Le titre – à première vue mal choisi – ne révèle pas toute la richesse du contenu des mémoires d’un éditeur privilégié ayant été au centre de la vie intellectuelle de la France de la dernière moitié du XXe siècle.
Nous vivions alors un âge d’or et nous ne le réalisions pas. C’est précisément ce qu’il aurait fallu ajouter sur le bandeau de la couverture de cet essai lumineux.

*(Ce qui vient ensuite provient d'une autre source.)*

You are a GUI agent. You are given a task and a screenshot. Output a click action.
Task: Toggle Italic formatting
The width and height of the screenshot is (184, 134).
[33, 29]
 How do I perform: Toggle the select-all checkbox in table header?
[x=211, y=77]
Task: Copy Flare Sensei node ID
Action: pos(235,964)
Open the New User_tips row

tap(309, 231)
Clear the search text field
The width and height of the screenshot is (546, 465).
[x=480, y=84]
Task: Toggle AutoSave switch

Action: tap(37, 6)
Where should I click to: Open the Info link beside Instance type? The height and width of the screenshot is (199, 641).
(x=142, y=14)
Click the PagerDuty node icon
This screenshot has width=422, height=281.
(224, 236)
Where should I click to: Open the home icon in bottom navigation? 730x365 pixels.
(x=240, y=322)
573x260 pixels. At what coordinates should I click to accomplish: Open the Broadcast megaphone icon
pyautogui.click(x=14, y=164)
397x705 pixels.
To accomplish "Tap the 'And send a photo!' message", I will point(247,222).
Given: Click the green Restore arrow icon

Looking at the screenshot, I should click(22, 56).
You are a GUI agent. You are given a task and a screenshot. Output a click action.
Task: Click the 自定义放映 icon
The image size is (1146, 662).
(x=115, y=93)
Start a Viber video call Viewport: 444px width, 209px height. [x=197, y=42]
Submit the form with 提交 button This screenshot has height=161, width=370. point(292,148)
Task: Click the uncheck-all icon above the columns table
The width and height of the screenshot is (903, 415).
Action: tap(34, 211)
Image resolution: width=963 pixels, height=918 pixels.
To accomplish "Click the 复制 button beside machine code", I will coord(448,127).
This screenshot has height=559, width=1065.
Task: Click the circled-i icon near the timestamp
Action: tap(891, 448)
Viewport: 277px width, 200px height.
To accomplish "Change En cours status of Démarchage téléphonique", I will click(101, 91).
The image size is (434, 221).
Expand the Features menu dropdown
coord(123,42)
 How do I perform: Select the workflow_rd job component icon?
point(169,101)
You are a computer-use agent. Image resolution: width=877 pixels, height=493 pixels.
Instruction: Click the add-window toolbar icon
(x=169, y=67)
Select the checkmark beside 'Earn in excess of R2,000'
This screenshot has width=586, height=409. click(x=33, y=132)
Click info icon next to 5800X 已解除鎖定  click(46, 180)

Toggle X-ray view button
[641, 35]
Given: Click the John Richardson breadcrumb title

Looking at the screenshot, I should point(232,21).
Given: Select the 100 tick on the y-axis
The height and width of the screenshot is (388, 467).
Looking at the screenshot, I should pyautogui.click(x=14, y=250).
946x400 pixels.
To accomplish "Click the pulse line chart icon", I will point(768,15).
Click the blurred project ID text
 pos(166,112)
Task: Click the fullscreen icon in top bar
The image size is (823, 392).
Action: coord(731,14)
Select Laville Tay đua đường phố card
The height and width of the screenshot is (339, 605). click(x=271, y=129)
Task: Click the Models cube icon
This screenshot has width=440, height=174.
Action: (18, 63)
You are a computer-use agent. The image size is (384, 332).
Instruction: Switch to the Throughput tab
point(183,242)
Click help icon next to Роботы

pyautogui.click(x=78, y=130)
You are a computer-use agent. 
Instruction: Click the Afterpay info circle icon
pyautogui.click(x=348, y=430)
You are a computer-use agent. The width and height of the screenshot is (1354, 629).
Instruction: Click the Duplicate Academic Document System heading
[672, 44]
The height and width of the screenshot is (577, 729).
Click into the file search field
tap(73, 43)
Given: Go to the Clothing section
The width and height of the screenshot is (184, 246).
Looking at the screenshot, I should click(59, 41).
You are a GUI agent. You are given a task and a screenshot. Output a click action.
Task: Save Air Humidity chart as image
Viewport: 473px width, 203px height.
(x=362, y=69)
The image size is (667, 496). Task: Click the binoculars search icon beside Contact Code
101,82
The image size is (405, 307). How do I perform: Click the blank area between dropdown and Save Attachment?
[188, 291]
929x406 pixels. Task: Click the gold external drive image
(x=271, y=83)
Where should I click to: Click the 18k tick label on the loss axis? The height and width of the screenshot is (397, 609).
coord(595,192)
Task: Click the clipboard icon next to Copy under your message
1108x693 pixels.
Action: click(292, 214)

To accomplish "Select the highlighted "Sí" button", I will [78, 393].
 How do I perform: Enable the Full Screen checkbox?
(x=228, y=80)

Le parcours de Pierre Nora se situe à des carrefours ; d’abord, le vénérable éditeur-fondateur Gaston Gallimard (1881-1975) lui fait confiance en lui attribuant la collection la plus prestigieuse dans le monde francophone des idées : « la Bibliothèque des sciences humaines ». Une immense consécration. Avec l’auteur, on revit de l’intérieur, d’une façon privilégiée, la seconde moitié du siècle dernier, et c’est la force de cet essai. Les chapitres prennent la forme d’une quinzaine de portraits d’amis ou de projets de livres édités par Pierre Nora. La liste est impressionnante : Raymond Aron, Georges Dumézil, Georges Duby, Jacques Le Goff et tant d’autres. Mais on découvre aussi – par la bande – la liste des écrivains faisant partie du « Salon des refusés », si j’ose dire, de Gallimard, dont Claude Lévi-Strauss, longtemps rattaché à Plon. Le chapitre sur Michel Foucault révèle la genèse du plus important ouvrage théorique des années 1960 : le philosophe avait hésité entre L’ordre des choses et Les mots et les choses (1966), avant de se faire imposer celui-ci comme titre définitif par Pierre Nora, qui admet aujourd’hui que l’idée de Foucault était pourtant la meilleure. Les belles pages consacrées au philosophe Marcel Gauchet, longtemps associé à l’irremplaçable revue Le Débat, sont enthousiasmantes et profondément humanistes, et ce, même si « Gauchet s’érigeait en contre-Foucault ». Décrivant leur amitié ininterrompue – mais respectueusement distante – durant un demi-siècle à se côtoyer quotidiennement, Pierre Nora dira qu’il n’est jamais allé chez l’auteur du Désenchantement du monde et qu’ils se sont toujours vouvoyés. Plus loin, Nora écrit : « J’étais ami avec Derrida […] mais très vite, je n’ai plus rien compris à ce qu’il écrivait ». D’autres passages portent sur le processus de récit de soi, ou égo-histoire, soit lorsqu’un « historien devient l’historien de lui-même ».
Pierre Nora avait placé la barre haute avec des classiques comme Les lieux de mémoire (1984), Présent, nation, mémoire (2011) et Historien public (2011), tous publiés chez Gallimard ; il ne déçoit nullement avec le présent ouvrage, loin d’être anecdotique. Les observations sont éclairantes quant au métier d’éditeur face au monde académique ; il y apparaît une opposition fréquente entre « obstination méritoire de la part de l’éditeur et […] procrastination machiavélique de la part d’un auteur ». De par leur nature, les mémoires d’un historien sont toujours passionnants, mais ceux de Pierre Nora le sont encore davantage. En survolant les cinq décennies de publications littéraires qu’il a supervisées, Une étrange obstination fourmille d’une multitude d’allusions à des livres charnières que Pierre Nora aura accompagnés dès l’étape de leur création, et ces pages constituent de ce fait une formidable invitation à la lecture et aux (re)découvertes livresques. On reprochera toutefois à Gallimard de ne pas fournir systématiquement toutes les références bibliographiques des centaines d’ouvrages mentionnés.